2015 was the year that I struggled with sleep the most. Earlier in my illness, I would sleep right through the night and need an alarm clock to stop me sleeping for extended hours. This situation has inverted over the past handful of years and I now struggle to fall asleep. Also, when I wake during the night I am now often unable to get back to sleep. My Restless Legs Syndrome also prohibits my sleep.


Back Pain

The final significant health change that occurred to me in 2015 was my back pain. In late 2014 I suffered a thoracic back sprain by simply standing up from a sitting position. I have since experienced some quite irksome back problems. During 2015, I saw the physio every two weeks for the entirety of the year and took many painkillers for my back. I have been doing some very basic and modified stretches for my back too. I aggravated my back during August, September and October of 2015 by simply standing up from a sitting position and couldn’t really stand or walk properly on each of these occasions for a week. The rheumatologist whom I saw for my joint pain suspects that my back pain is related.

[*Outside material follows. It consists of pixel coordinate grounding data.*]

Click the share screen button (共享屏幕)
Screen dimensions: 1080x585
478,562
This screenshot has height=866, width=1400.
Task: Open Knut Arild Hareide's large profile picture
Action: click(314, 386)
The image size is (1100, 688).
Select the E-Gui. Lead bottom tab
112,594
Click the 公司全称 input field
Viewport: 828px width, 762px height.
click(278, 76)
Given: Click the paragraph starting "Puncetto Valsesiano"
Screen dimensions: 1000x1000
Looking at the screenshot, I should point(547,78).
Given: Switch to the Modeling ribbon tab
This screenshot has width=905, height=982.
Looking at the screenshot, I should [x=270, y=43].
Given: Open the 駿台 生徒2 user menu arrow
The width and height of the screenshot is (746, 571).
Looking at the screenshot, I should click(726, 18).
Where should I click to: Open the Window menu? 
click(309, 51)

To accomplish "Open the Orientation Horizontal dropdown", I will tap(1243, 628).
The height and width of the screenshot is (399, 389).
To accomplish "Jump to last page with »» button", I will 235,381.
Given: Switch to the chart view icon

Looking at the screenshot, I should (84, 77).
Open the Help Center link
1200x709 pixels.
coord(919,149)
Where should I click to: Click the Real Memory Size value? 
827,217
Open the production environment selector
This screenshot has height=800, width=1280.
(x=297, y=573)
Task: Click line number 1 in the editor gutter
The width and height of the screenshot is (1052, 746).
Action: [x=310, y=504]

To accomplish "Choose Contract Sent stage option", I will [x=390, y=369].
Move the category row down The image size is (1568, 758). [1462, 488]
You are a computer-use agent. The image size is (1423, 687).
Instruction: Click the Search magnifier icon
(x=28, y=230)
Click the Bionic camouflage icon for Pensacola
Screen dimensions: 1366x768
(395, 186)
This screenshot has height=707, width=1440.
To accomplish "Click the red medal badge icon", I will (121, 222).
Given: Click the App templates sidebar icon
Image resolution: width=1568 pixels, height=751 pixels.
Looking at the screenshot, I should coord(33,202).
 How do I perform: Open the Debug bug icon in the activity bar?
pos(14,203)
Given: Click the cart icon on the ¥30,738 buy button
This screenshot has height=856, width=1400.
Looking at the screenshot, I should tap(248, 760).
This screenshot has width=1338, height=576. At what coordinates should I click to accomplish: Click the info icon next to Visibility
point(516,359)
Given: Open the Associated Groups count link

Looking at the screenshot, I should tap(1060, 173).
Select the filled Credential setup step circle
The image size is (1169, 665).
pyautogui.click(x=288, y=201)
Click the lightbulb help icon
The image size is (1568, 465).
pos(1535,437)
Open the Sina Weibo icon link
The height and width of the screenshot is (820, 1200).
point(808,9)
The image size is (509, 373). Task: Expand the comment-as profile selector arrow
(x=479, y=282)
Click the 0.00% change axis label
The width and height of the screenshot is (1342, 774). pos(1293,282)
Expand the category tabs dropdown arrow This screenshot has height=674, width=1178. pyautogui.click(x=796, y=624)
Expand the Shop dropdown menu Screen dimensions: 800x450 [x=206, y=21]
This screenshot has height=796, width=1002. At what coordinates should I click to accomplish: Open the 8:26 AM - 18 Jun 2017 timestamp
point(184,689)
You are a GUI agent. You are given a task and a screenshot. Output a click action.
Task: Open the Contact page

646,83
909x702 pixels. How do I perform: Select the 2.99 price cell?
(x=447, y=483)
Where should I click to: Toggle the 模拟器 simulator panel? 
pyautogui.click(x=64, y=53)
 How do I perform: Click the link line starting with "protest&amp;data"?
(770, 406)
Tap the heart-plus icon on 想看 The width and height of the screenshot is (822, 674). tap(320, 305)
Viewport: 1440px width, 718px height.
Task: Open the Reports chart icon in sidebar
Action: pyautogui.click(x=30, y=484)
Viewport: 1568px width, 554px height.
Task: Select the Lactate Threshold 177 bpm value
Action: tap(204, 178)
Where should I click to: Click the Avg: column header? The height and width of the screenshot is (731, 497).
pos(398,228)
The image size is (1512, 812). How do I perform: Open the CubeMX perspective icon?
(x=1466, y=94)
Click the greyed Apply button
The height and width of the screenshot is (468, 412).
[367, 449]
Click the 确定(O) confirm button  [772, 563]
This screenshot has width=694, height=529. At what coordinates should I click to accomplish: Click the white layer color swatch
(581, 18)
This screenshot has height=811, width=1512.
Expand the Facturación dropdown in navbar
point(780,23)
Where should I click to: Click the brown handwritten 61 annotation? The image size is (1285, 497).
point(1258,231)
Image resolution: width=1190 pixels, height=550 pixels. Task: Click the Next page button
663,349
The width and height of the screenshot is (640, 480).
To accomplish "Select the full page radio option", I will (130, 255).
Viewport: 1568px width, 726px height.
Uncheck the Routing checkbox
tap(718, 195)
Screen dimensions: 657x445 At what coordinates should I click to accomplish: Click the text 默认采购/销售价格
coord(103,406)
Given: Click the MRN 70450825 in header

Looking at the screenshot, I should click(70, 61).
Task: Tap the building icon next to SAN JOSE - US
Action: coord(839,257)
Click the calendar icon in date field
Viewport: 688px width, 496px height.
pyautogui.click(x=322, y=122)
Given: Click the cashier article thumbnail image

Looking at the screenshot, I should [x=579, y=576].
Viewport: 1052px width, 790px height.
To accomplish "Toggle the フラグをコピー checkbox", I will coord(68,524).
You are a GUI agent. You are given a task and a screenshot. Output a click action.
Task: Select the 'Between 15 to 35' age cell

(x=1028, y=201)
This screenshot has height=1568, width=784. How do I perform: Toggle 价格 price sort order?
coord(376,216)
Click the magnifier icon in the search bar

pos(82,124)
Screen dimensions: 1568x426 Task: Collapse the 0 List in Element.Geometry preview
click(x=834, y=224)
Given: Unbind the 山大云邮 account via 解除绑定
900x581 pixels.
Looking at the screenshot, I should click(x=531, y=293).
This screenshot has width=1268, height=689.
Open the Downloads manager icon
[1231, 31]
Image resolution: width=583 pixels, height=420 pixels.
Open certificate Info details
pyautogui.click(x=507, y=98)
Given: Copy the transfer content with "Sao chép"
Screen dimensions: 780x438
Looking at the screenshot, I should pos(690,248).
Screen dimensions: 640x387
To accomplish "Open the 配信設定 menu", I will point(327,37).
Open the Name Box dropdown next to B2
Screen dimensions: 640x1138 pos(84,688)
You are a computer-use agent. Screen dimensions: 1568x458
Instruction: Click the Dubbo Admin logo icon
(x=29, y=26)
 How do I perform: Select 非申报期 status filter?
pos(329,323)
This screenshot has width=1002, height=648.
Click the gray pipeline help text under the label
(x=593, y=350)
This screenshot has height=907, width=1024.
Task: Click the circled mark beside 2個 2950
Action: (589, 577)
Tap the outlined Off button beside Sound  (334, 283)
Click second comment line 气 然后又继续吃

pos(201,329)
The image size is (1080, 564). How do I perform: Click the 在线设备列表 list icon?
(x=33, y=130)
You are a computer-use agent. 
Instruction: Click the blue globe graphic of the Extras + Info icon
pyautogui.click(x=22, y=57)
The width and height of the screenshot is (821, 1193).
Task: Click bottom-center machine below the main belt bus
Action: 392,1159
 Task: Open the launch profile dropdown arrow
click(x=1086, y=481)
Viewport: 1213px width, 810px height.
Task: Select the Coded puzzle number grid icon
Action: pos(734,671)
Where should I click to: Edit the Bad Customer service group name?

Overall, my ME health remained rather static in 2015. The peripheral symptoms I have written about above were nothing more than a blip on the radar when compared to how the crux of the ME has affected me. I am thankful that the mucus production symptom is being thwarted and I hope this continues into 2016. At present, the joint pain isn’t significant and I plan on continuing the Astaxanthin which may be easing it. My sleep and sleep treatments are something that I wrote about more extensively in my last blog entry and I have a sense of optimism that 2015 was an outlier as far as my insomnia was concerned. Regarding my back pain, I have found through trial and error that sleeping on the right type of mattress significantly improves this symptom. By finding the optimal mattress in 2016, this may not only ease the back pain but perhaps improve my sleep too. Improving my ME is a more difficult matter, although I have some more ideas up my sleeve for 2016!